One group posted a text that suggested “narratives that should be pushed”, including that “our current system is inadequate for modern issues”, and “everything that is bad that is happening is the fault of the system and its failings, not pandemics or markets.”

They also suggest forming “civil support groups” to fill the gaps left by the state, but only for recruitment purposes. They have no interest in restoring calm. “The more things destabilize the easier they are to continue to keep in flux”, the post continues, “now is the time to push when things are already teetering on the edge”.

Like many on the far right, these groups gleefully anticipate societal collapse, and what they might gain from it.

The other way in which various far-right groups and believers hope to gain ground is by proposing conspiracy theories about the causes and origins of the virus, and to use these narratives to scapegoat groups like immigrants, or minorities or liberals.

However, some are still following the lead set by Donald Trump in the earlier part of the crisis, and remain in denial. On Telegram, the has-been alt-right internet personality Milo Yiannopoulos asked his followers in a poll which was the “biggest hoax of our lifetime: Acid Rain, Climate Change, Satanic Ritual Abuse, Coronavirus”.

Others have more elaborate theories with which to focus their followers’ rage.

Along with his cash-in supplies, Jones has managed to slot coronavirus into his overarching conspiracy theories. Jones – an unwavering Trump supporter – has a neat solution to the problem of taking advantage of the commercial opportunities presented by virus without criticizing Trump’s lackadaisical response. He claims that Covid-19 is a human-made bioweapon, produced by the Chinese government to bring Trump down.

A similar conspiracy theory has made its way into the brains of more mainstream figures. This posits the idea that software mogul Bill Gates and financier and philanthropist George Soros were involved in concocting the virus with the Chinese Communist party.

In a now-deleted tweet on 27 February, the Republican California congressional candidate Joanne Wright wrote: “The Corona virus is a man made virus created in a Wuhan laboratory. Ask @BillGates who financed it.” In another disappeared tweet, she added: “Doesn’t @BillGates finance research at the Wuhan lab where the Corona virus was being created? Isn’t @georgesoros a good friend of Gates?”

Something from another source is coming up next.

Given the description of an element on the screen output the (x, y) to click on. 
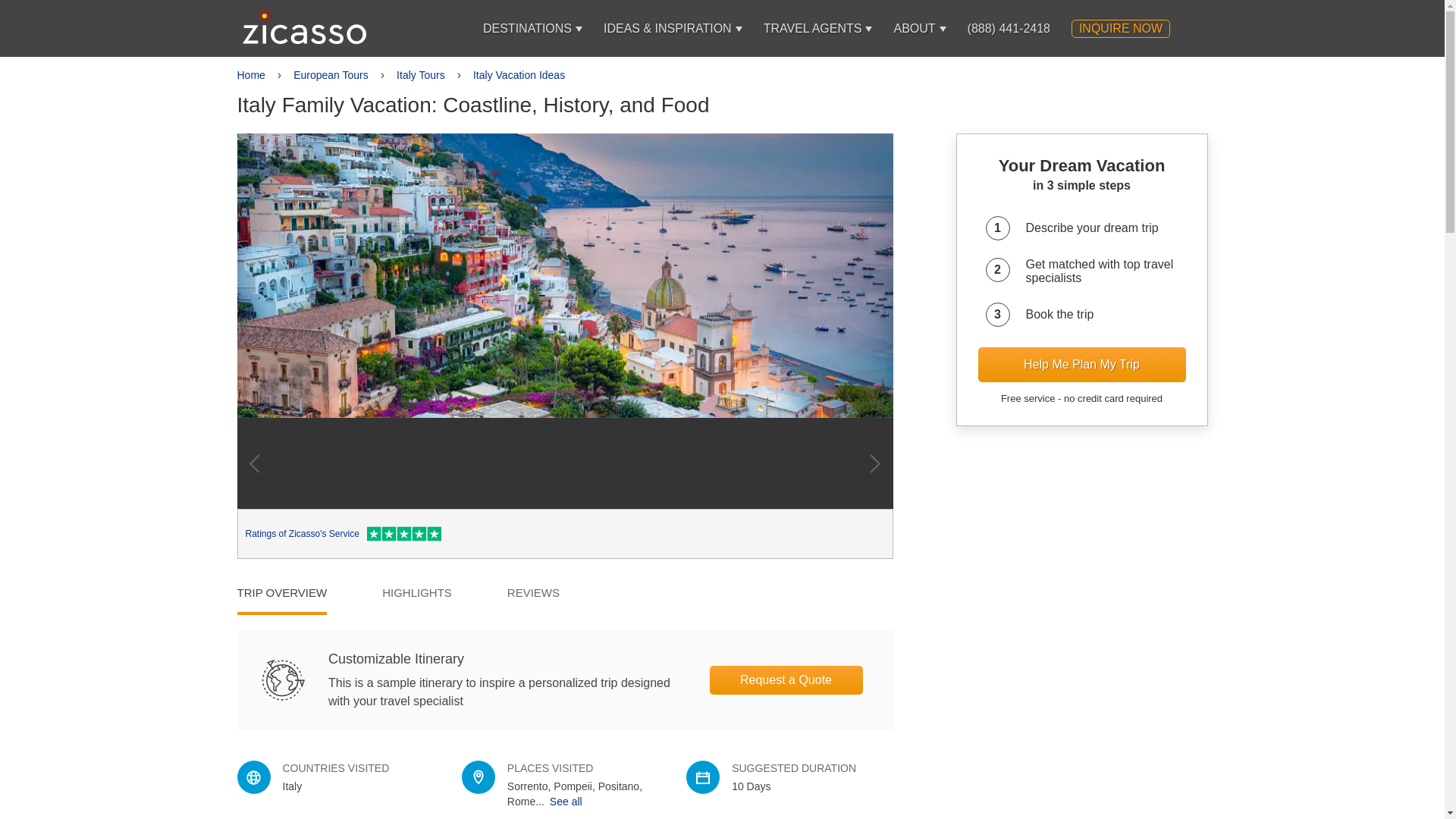
INQUIRE NOW (1120, 28)
Zicasso Logo (304, 26)
TRAVEL AGENTS (811, 28)
Given the description of an element on the screen output the (x, y) to click on. 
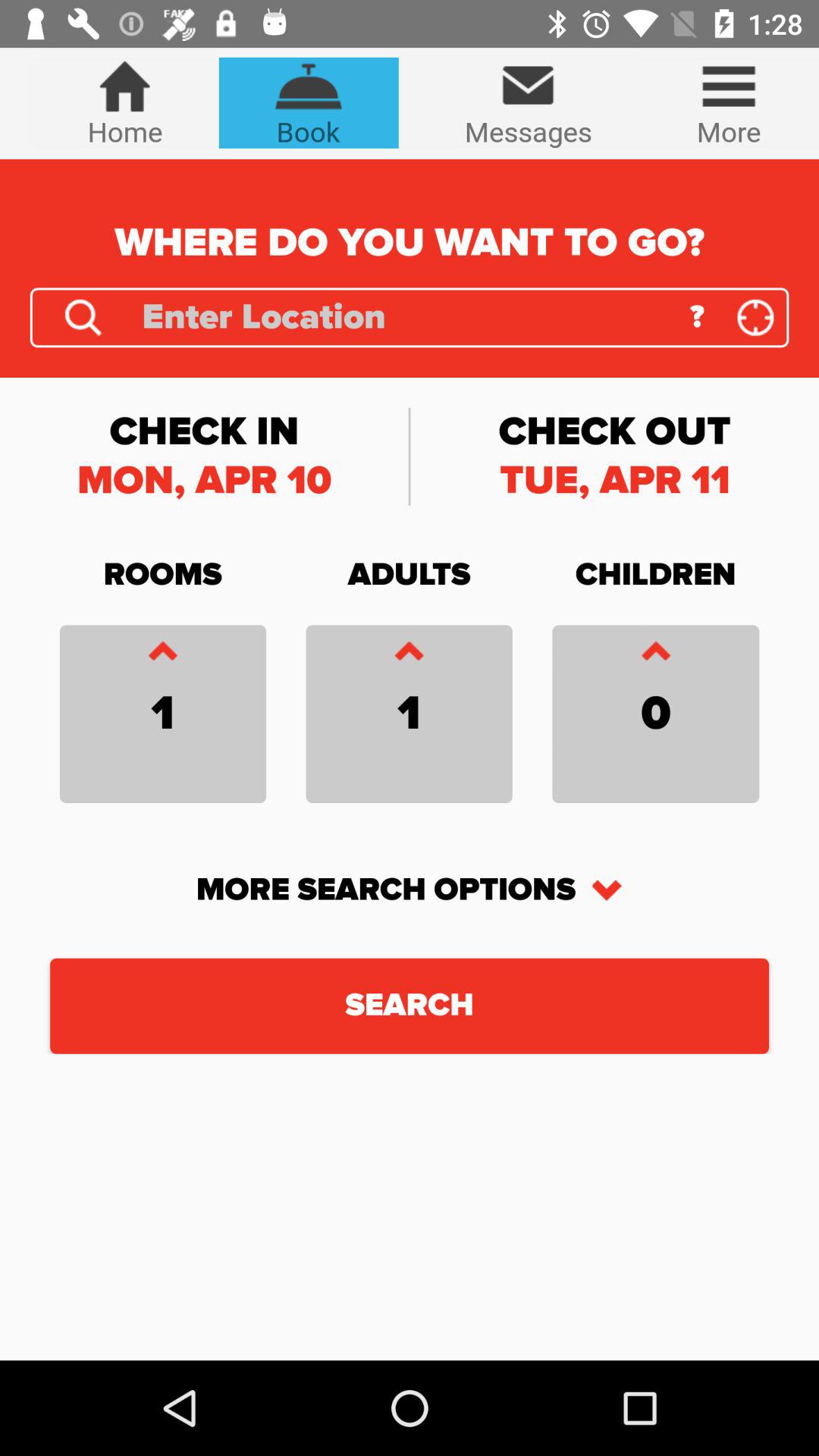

As Trump has gradually moved towards an acknowledgment that the virus exists, he has also been leading the charge in scapegoating immigrants and foreigners for spreading the illness. He has repeatedly tweeted throughout early March that the US epidemic would be worse were it not for his administration’s border policies, and called it a “foreign virus”.

Trump sought to apportion blame, then, in a way that furthered his political agenda and has been amplified by his rightwing allies. In that spirit, the Liberty University president and evangelical leader Jerry Falwell Jr – a high-profile backer of Trump – last week aired the theory that coronavirus was a North Korean bioweapon.